§ Problem to work on: The expected output is each line below containing "will", copied in full.

§ Available data:

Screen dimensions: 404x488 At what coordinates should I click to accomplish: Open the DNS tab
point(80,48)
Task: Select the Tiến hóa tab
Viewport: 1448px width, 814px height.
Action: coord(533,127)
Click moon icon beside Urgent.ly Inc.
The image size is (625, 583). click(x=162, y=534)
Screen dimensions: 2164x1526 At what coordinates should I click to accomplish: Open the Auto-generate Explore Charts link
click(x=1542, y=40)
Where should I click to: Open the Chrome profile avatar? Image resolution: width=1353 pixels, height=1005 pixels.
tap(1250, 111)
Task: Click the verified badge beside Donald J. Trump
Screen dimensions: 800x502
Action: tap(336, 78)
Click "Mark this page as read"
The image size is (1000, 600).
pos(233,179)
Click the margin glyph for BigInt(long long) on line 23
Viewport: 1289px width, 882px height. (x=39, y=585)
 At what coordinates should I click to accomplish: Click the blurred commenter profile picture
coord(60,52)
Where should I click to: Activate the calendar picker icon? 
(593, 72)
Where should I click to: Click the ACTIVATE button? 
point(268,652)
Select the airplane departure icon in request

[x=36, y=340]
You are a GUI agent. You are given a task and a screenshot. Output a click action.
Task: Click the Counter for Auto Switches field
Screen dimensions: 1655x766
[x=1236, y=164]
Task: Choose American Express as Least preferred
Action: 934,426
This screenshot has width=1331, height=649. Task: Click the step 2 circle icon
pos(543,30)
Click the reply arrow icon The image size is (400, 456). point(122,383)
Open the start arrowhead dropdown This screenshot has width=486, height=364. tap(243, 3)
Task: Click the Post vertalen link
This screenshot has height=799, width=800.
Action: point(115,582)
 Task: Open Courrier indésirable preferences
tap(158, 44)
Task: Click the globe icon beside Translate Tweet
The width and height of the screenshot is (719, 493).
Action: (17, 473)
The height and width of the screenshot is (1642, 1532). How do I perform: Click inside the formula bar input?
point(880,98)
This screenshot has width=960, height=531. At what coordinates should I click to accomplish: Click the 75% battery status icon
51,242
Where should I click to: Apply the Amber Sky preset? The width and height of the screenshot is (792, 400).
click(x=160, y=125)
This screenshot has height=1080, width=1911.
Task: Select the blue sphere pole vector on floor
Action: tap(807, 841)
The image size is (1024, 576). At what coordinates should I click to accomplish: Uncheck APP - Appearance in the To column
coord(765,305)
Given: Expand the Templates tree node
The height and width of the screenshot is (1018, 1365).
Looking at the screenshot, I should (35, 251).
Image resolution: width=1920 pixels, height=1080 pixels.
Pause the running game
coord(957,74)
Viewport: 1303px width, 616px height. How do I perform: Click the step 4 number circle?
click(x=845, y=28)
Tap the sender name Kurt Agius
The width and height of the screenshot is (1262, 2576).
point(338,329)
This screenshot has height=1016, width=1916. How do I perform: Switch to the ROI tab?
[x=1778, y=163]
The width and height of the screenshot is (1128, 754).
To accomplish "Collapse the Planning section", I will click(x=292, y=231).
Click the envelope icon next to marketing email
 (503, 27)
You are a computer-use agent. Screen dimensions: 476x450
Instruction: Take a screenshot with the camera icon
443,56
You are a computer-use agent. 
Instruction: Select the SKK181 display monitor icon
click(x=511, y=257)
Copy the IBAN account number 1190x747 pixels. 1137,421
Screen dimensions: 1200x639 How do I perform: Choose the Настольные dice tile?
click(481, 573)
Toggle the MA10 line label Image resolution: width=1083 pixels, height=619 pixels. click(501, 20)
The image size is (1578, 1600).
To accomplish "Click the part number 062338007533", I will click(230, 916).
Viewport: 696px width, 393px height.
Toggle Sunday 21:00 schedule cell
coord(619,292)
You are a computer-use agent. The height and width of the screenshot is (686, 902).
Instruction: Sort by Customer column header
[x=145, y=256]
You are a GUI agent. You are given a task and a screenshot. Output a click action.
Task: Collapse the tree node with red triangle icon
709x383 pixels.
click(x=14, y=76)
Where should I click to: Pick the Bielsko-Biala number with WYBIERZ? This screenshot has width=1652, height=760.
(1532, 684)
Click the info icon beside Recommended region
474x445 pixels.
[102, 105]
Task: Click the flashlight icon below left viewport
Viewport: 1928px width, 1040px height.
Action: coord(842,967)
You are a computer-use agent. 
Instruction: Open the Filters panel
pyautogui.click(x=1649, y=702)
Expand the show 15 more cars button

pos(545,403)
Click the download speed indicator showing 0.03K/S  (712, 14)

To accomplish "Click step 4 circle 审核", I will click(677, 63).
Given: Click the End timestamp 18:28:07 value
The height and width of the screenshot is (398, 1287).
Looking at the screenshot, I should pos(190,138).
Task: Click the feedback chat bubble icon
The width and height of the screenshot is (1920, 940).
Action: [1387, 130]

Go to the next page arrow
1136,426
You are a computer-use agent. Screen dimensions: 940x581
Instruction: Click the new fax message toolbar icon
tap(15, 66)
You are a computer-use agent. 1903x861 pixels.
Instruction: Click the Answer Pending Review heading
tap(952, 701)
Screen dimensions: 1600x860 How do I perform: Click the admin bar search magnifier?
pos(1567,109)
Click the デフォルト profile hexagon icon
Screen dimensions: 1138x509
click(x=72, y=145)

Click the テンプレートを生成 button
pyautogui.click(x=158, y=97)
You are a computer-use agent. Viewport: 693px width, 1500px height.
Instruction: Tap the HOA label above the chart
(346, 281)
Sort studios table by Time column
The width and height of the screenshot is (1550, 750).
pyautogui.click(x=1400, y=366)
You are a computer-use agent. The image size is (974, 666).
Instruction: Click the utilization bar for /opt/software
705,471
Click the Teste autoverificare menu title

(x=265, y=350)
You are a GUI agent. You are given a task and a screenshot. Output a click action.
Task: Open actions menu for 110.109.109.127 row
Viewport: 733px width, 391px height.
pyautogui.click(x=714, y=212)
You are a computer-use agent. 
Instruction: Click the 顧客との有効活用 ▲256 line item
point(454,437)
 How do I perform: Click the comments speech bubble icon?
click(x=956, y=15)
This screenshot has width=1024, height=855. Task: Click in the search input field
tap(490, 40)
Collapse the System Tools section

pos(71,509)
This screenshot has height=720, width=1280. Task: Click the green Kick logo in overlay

§ Reply:
To accomplish "Collapse the Planning section", I will click(x=292, y=231).
To accomplish "Click the part number 062338007533", I will click(230, 916).
To accomplish "Click step 4 circle 审核", I will click(677, 63).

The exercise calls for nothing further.